Saving and Loading Configurations
Save Processor Configuration
processor.save_pretrained( "./my_processor" )
This saves:
preprocessor_config.json with all processor settings
Load Custom Configuration
processor = VibeVoiceStreamingProcessor.from_pretrained( "./my_processor" )

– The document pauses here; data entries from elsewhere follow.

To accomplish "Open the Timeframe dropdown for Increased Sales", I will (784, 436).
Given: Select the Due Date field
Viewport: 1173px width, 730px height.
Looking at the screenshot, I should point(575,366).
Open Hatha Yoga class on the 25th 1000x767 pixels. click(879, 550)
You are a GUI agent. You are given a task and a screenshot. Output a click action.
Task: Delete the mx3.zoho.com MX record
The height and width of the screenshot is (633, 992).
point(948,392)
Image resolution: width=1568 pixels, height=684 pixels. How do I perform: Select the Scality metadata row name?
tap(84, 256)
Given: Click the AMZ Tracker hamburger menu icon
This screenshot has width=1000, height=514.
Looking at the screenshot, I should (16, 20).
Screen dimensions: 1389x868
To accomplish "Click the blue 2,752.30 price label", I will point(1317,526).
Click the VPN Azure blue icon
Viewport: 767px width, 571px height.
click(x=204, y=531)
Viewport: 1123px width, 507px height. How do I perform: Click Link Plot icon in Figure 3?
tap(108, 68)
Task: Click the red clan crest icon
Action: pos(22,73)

Configuration File Example
{
"processor_class" : "VibeVoiceStreamingProcessor" ,
"speech_tok_compress_ratio" : 3200 ,
"db_normalize" : true ,
"audio_processor" : {
"feature_extractor_type" : "VibeVoiceTokenizerProcessor" ,
"sampling_rate" : 24000 ,
"normalize_audio" : true ,
"target_dB_FS" : -25 ,
"eps" : 1e-6
}
}
Optimize for Latency
# Minimal inference steps
model.set_ddpm_inference_steps( num_steps = 3 )
# Disable sampling
generation_config = { 'do_sample' : False }
# Lower CFG scale
cfg_scale = 1.0
Optimize for Quality
# More inference steps
model.set_ddpm_inference_steps( num_steps = 10 )
# Enable sampling with moderate temperature
generation_config = {
'do_sample' : True ,
'temperature' : 0.7 ,
'top_p' : 0.9
}
# Higher CFG scale
cfg_scale = 2.0
Optimize for Memory
# Use gradient checkpointing (if training)
model.gradient_checkpointing_enable()
# Use smaller batch sizes
batch_size = 1
# Clear CUDA cache between generations
import torch
torch.cuda.empty_cache()
Troubleshooting
Out of Memory
Reduce Inference Steps
model.set_ddpm_inference_steps( num_steps = 3 )
Use Lower Precision
# Use float16 instead of bfloat16 (if supported)
torch_dtype = torch.float16
Slow Generation
Install Flash Attention 2 for CUDA GPUs
Reduce num_steps in diffusion inference
Use do_sample=False for deterministic generation
Ensure model is on GPU, not CPU
Poor Audio Quality
Increase diffusion inference steps to 7-10
Ensure Flash Attention 2 is being used (check logs)
Adjust CFG scale (try 1.5-2.0 range)
Verify voice prompt is appropriate for target language